Why would compound only be a band aid? 

Also, the damage was an accident as he is only 6.


----------



## Jmayspaint (May 4, 2013)

kennykenny said:


> Why would compound only be a band aid?










Because it would not last very long in a house with kids without cracking again, and it wouldn't be a perfect cosmetic fix either. You would still be able to tell the door was cracked if you look closely. 

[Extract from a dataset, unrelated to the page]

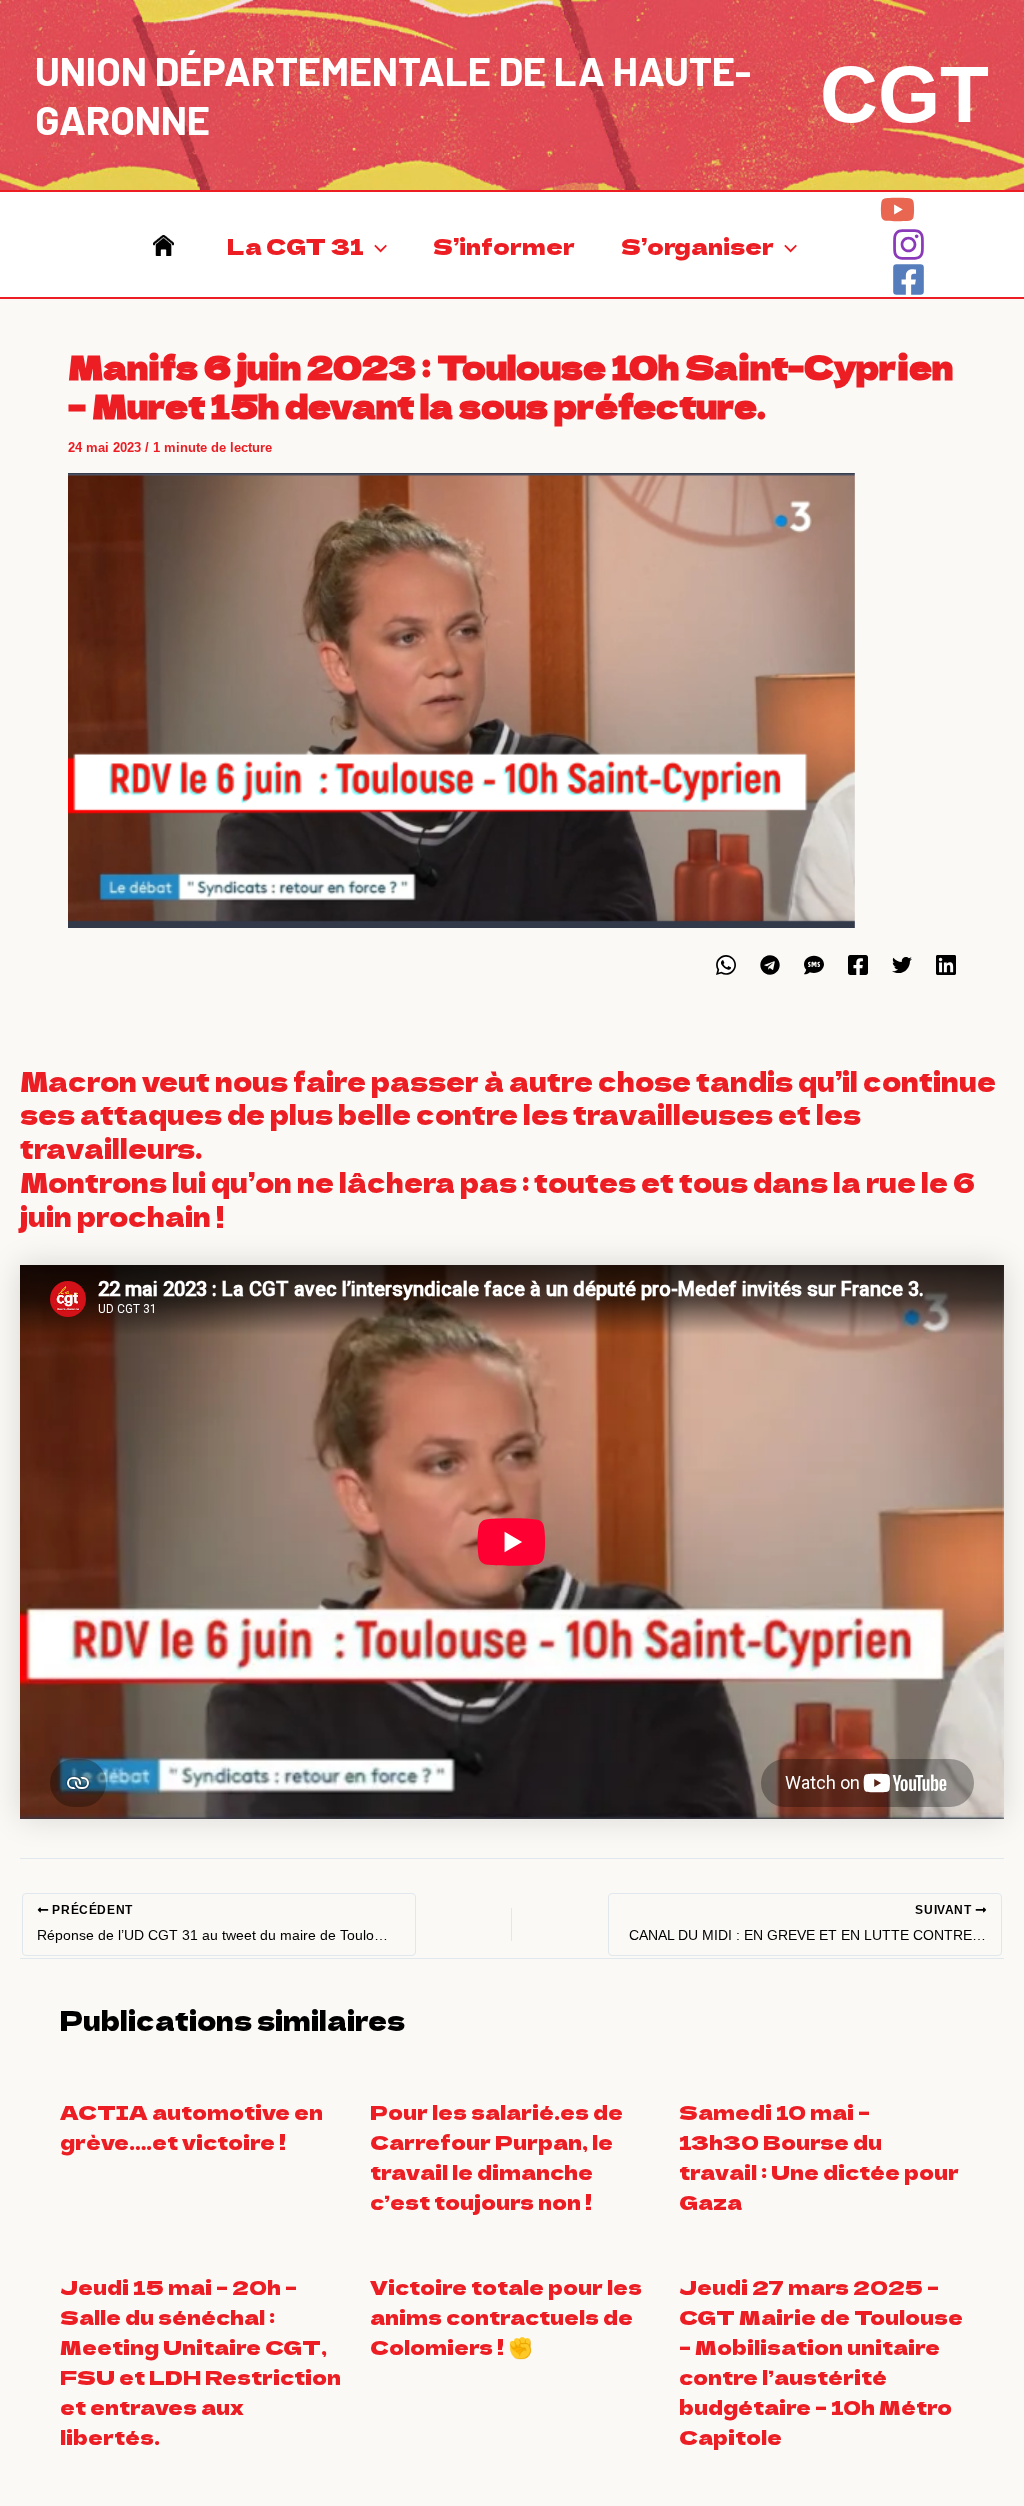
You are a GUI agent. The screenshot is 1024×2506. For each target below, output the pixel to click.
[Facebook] (908, 279)
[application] (375, 245)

If I wanted to patch that, I would probably use caulk and paint. It wouldn't look perfect, but the
caulk would hold for a good while without cracking.


----------



## wkearney99 (Apr 8, 2009)

Is there another door that could be swapped for this one? As in, another nearby closet or other room? That way any patching you might do wouldn't be as much of a cosmetic issue if it's on a less-used doorway. 

That and before buying a replacement try and find out what kind of door it is first. Might as well get one of the same doors rather than having an odd-man-out replacement. Most builders will use local commercial lumber yards for stuff like this, not a box store. So don't waste your time at the Home Despot unless you know what they carry matches it exactly. 

Note, if you buy a new slab (from whatever source) you're going to have to drill out for the handle set and the hinges.


----------